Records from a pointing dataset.
● ● ● ● ● ● ●

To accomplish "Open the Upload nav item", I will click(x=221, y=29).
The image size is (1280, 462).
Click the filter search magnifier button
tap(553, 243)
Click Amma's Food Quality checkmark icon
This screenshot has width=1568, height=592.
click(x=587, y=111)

● ● ● ● ● ● ●

Requirements. Return every line of the listing above without any changes.

Complete answer.
To accomplish "Open the Upload nav item", I will click(x=221, y=29).
The image size is (1280, 462).
Click the filter search magnifier button
tap(553, 243)
Click Amma's Food Quality checkmark icon
This screenshot has width=1568, height=592.
click(x=587, y=111)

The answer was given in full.